Julie Schenkelberg, Embodied Energies at Asya Geisberg Gallery, New York

New YorkArt & Culture

DIY SOS

Julie Schenkelberg builds on reputation for constructing scenes of domestic chaos in staggering installation...

It’s all falling apart at Asya Geisberg Gallery as Julie Schenkelberg‘s Swan Song continues her fascination with architectural decay and domestic destruction.

Julie Schenkelberg Swan Song

While the television schedules are crammed with programmes about restoring ramshackle properties to their former glory, Schenkelberg goes to great lengths to create environments that look by turns chaotic, derelict, and at times only a matter of moments away from collapsing entirely.

The site-specific installation — that goes under the title of Embodied Energies at the New York gallery — is reminiscent of fairytale palaces long since abandoned, partly reclaimed by nature, partly degrading with age, and with a sense of forgotten and faded luxury. The gilding is cracked and peeling, the lustre tarnished, the metal rusting.
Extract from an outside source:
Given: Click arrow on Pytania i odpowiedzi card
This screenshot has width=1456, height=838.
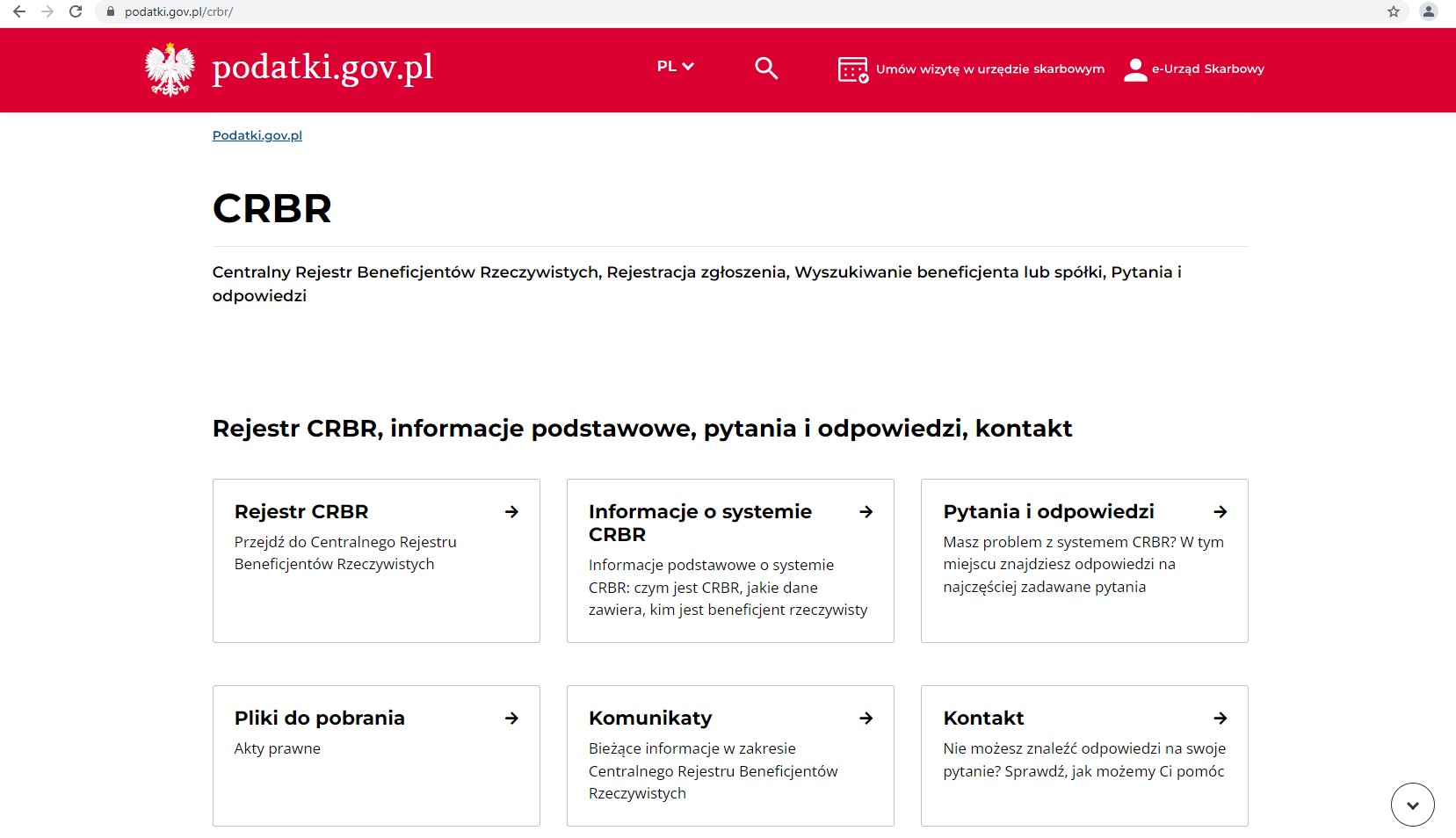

Schenkelberg spent 10 weeks putting the work together, appropriately enough in a disused church basement, before transferring it from the Midwest to the New York gallery to complete on-site. Heavily influenced by Rust Belt decay, the artist goes beyond the superficial, surface level distress, digging into the very fabric of the structure. Plaster, cement, foam, drill holes and sawed wood vie for space with once-ornate textiles and ceramics. Julie Schenkelberg’s Embodied Energies is scheduled for demolition on 24 October.